Tennessee went into the game against Alabama knowing it would be relying on teenagers to anchor the right side of the line. So Don Mahoney was pleasantly surprised when freshman guard Jack Jones didn't even wait until they got to the team hotel before peppering his offensive line coach with questions regarding potential game scenarios in his first ever start.
"We land the plane in Alabama and we're heading to the hotel and he's hitting me up with questions about scenarios that he's playing through in the game in his mind, which you want everyone to think that way, but here he is as a true freshman bringing up different scenarios in the game and he's playing the game," Mahoney said. "That's what's allowing him to have the opportunity that he does right now, so he's competitive, he's smart and he's going to continue to get stronger."
Jones and his counterpart, freshman tackle Chance Hall, held down the right side of the offensive line in a gritty 19-14 loss to then-No. 8 Alabama. The two young players were thrust into duty against Georgia after injuries to Brett Kendrick and Mack Crowder and have now been handed the reins to the right side of the offensive line. The pair knew they would be starting against the Crimson Tide and had the week to prepare, which made this game much easier on them from both a mental and physical standpoint.
"This was a little bit different approaching the game because they knew they were in the position they were in as far as actually starting a game and playing," Mahoney said. "There were some things that they did well. There were some things that we needed to fix and improve on, but their overall approach is getting better and better. When you play the quality opponents that we do, they're both mature than most freshmen, so they understand and get it that, 'Hey, I thought I was prepared, but I need to prepare even that much more: film study, game plan and all that stuff."
There were some growing pains in the process, including Hall giving up the final sack that dropped Josh Dobbs and forced him to fumble to end the game, but the two played extremely well for true freshmen and have the coaching staff encouraged.
With guard Jashon Robertson back in practice but right tackle Brett Kendrick's status still undetermined for Saturday, the two might have another opportunity to log big minutes against Kentucky.
"I'm very happy with them. They'll just continue to get better," offensive coordinator Mike DeBord said. "They're very mature freshmen. Their approach, all their preparation, everything."
Receivers, not pass catchers
The receiving corps hasn't put up spectacular numbers this season, notching 1,447 yards for an average of 206.7 yards per game — good for No. 10 in the SEC.
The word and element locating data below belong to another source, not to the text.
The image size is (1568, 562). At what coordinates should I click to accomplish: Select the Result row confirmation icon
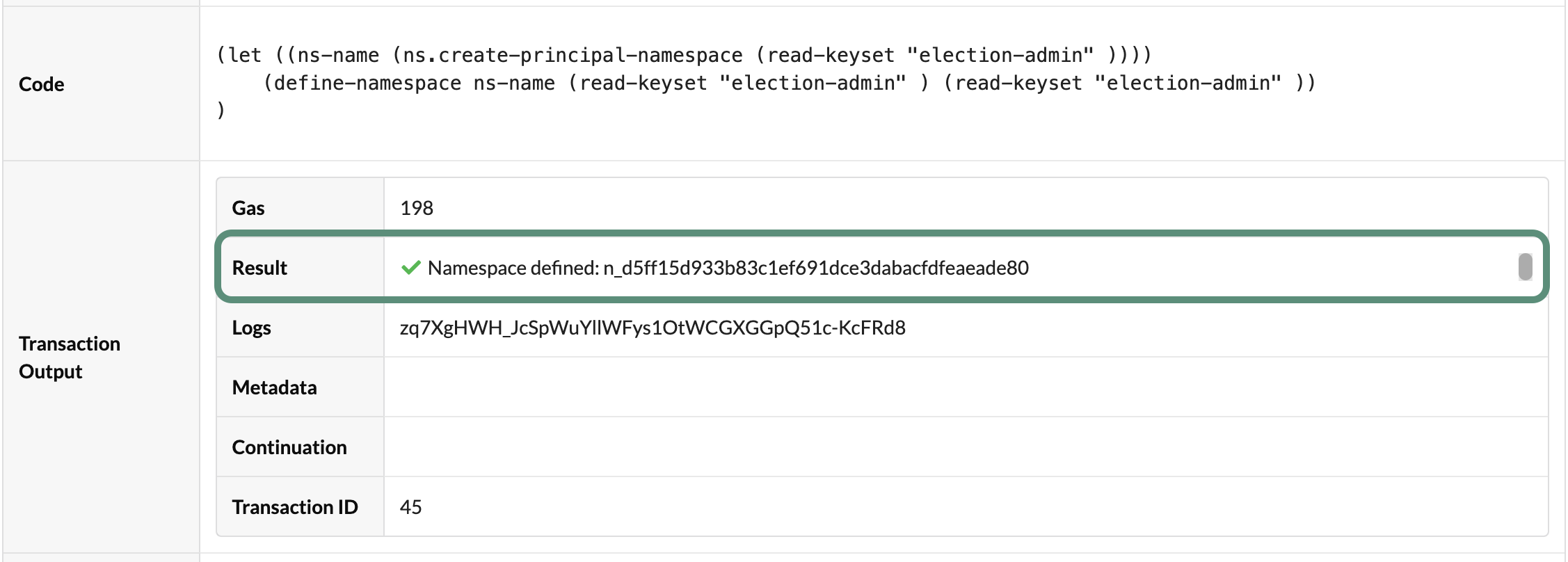tap(412, 267)
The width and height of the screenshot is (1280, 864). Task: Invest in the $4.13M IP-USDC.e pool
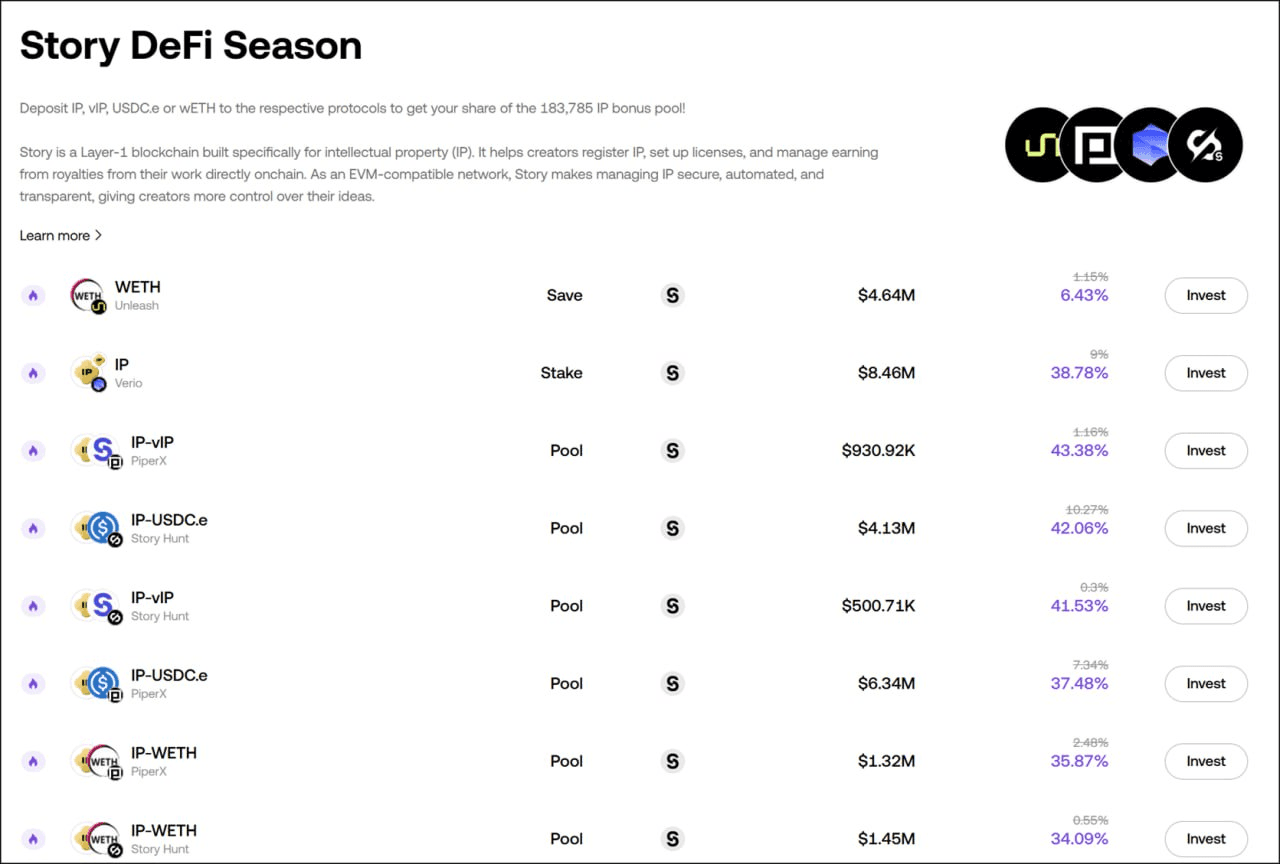point(1205,529)
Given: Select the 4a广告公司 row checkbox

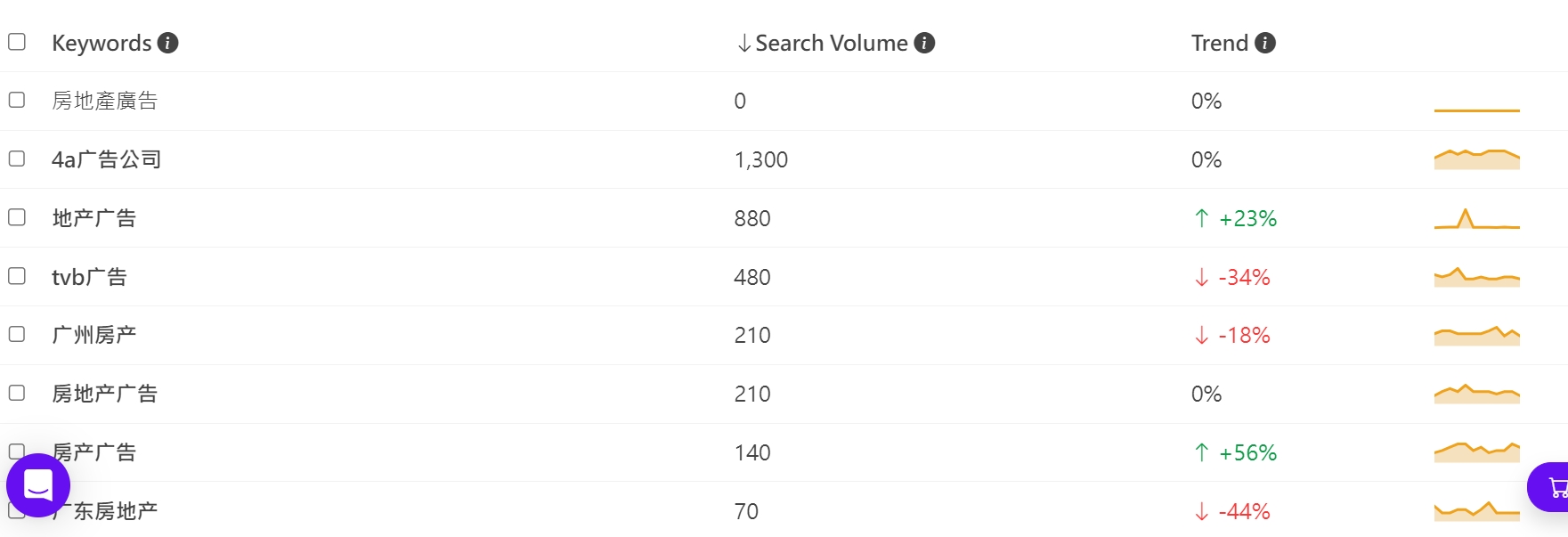Looking at the screenshot, I should pyautogui.click(x=17, y=159).
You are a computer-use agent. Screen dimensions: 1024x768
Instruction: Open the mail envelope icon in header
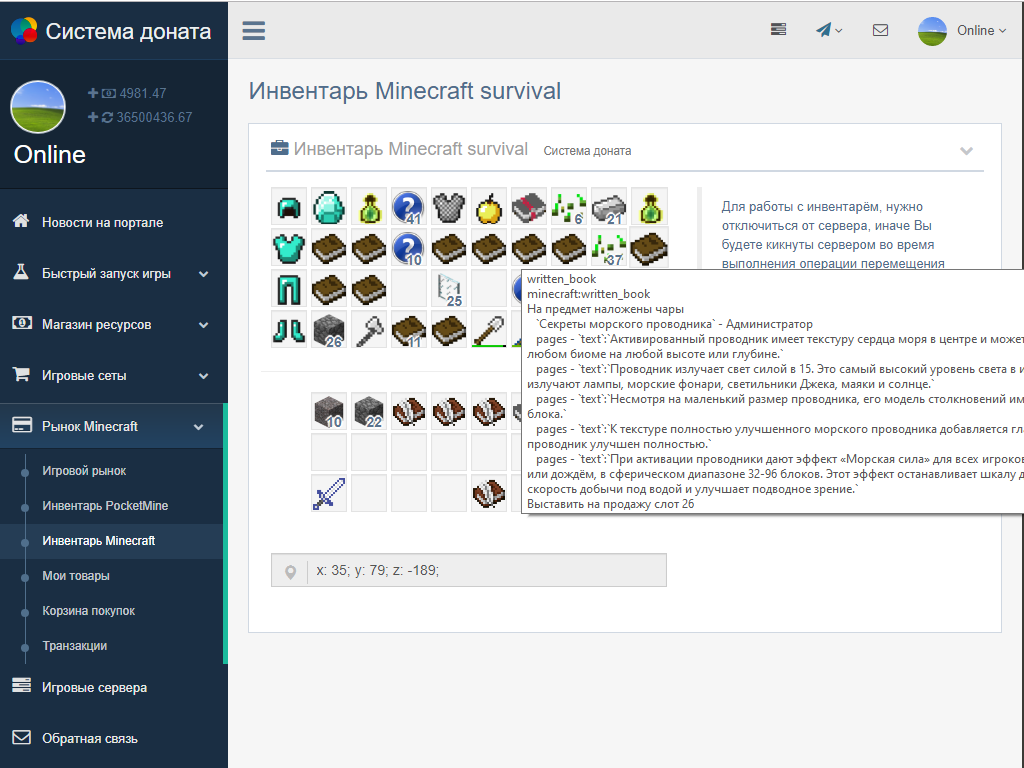tap(880, 30)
But the wide receivers on the team have inserted themselves into the success of the run game by being able to block on the perimeter, something that's helped vault the Vols into becoming the No. 3 rushing offense in the league averaging 209 yards per contest.
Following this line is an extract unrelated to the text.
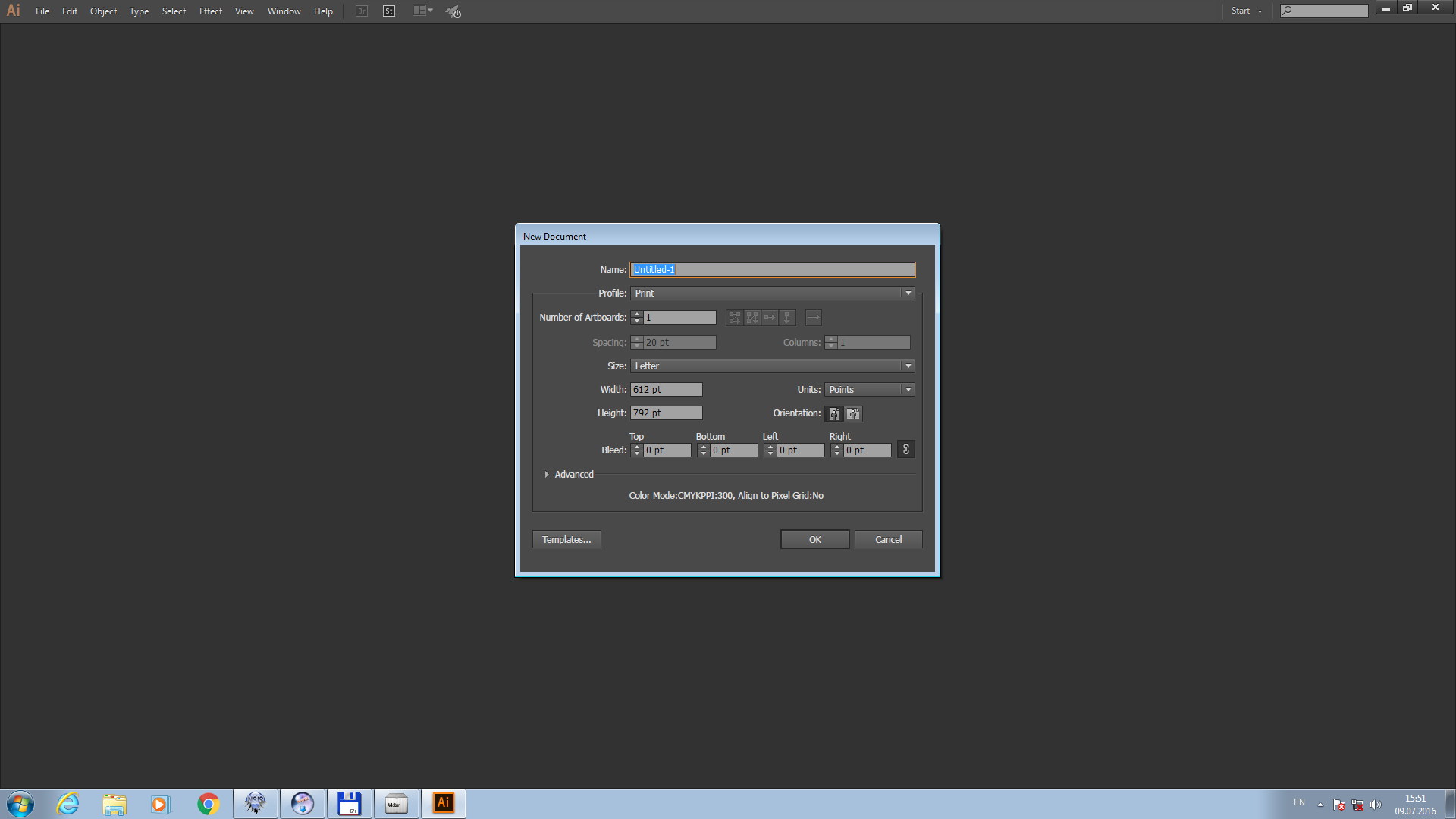The height and width of the screenshot is (819, 1456).
Task: Click OK to create new document
Action: [x=815, y=539]
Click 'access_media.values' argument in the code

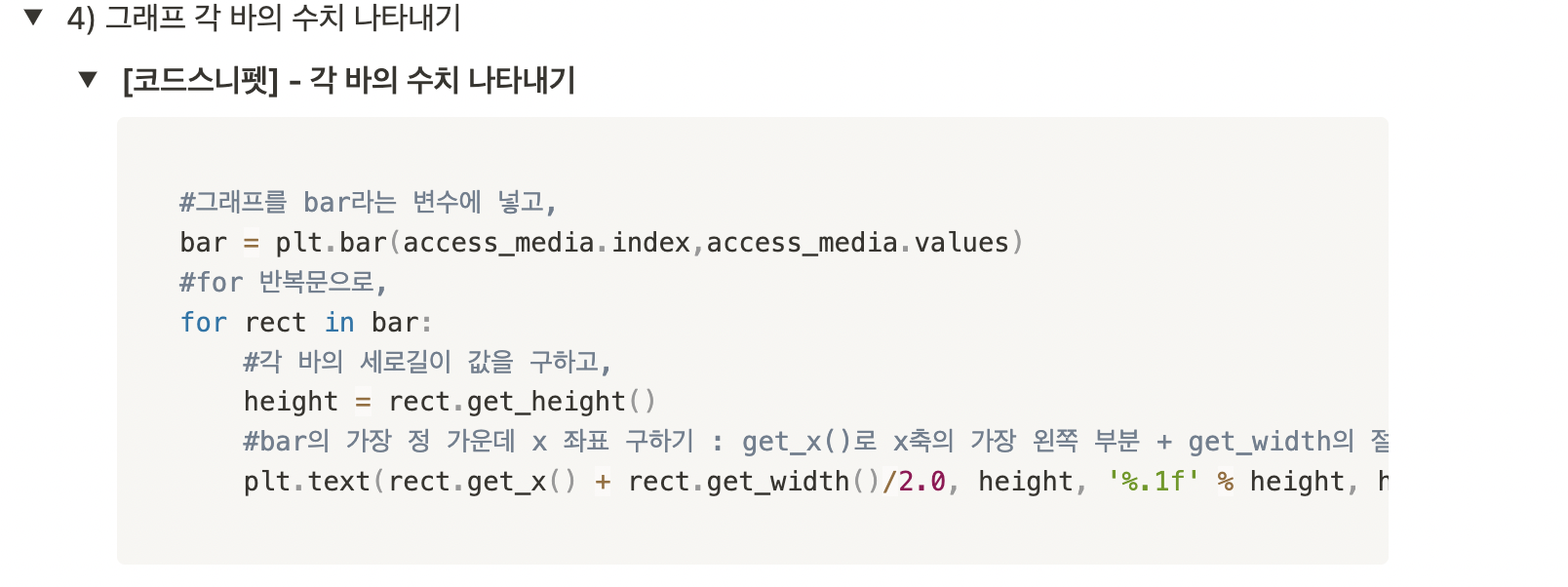(x=857, y=242)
"I think it's a great run blocking group of receivers. They take a great amount of pride in it," wide receivers coach Zach Azzanni said. "You can always tell a kid's football character by what they do when they don't have the ball in their hands. The people watching TV and maybe the layman and the fans don't see those guys working across the field to help Jalen Hurd and Alvin Kamara become the guys they're becoming. There's a lot of hard work that goes into that."
Azzanni tells his wide receivers to act like extended offensive linemen during the plays that ask his receivers to block outside the perimeter to both help the run game and open up the passing attack.
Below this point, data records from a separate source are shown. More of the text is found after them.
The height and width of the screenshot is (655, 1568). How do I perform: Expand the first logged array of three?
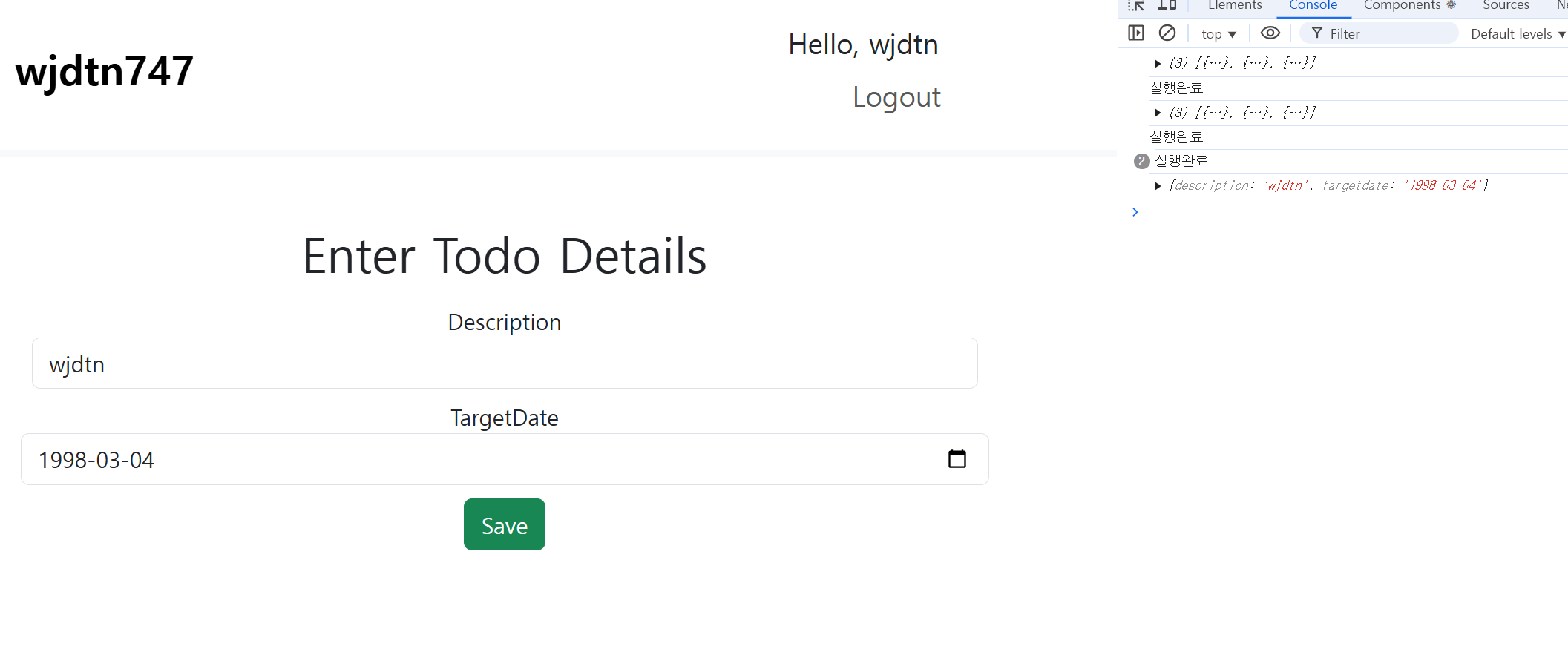[x=1158, y=63]
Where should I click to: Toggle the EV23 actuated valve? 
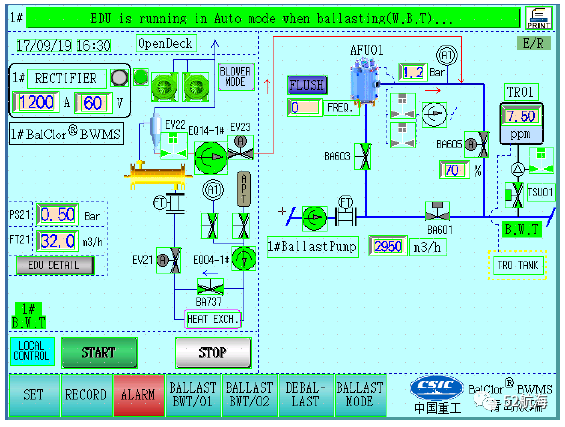240,147
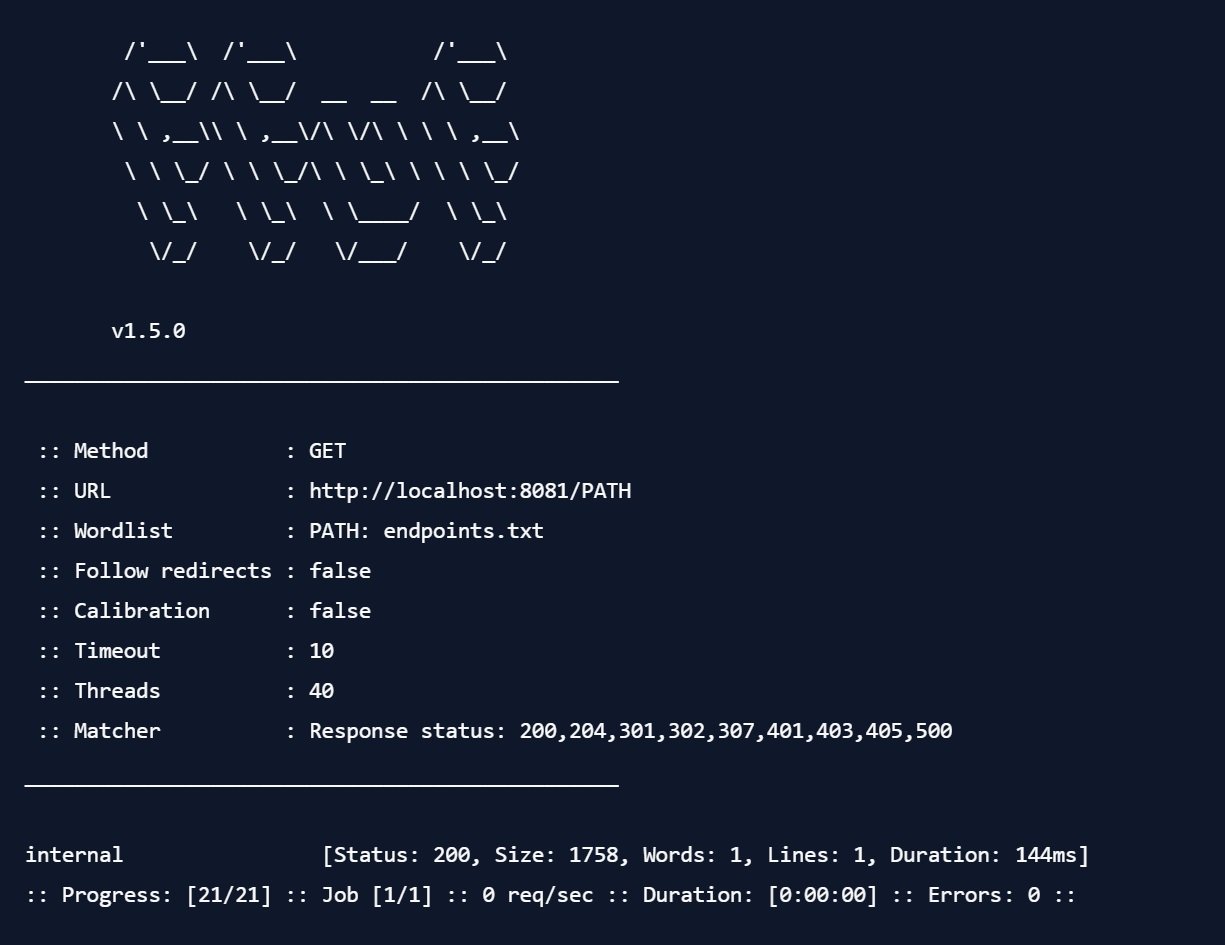This screenshot has width=1225, height=945.
Task: Click the v1.5.0 version text
Action: click(148, 331)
"I think that's a great testament to those guys buying in and being a team and wanting to win," Azzanni said. "That's part of playing receiver. We always say we don't want pass catchers. We want wide receivers. You have to be able to do both."
Tennessee's defensive line broke out for its most impressive game of the season against an Alabama offensive front littered with potential NFL talent. The Vols sacked Crimson Tide quarterback Jacob Coker five times, the most the defense has acquired in one game all season.
The D-line hopes to continue this dominant trend Saturday against a Kentucky front that has given up 20 sacks on the year and ranks tied for No. 11 in the SEC in sacks allowed.
The Wildcats are the No. 12 rushing offense in the country, led by Stanley 'Boom' Williams, who has accumulated 551 yards on 13 attempts per game.
"I think it's an attitude, going into another really good environment again on Saturday," defensive line coach Steve Stripling said. "It will be a physical game and we have to stop the run. Their running back is outstanding. He's a lateral runner in that you've got to put edges on the line of scrimmage. You can't create any seams in there with a big, physical O-line, so it's going to be a big challenge."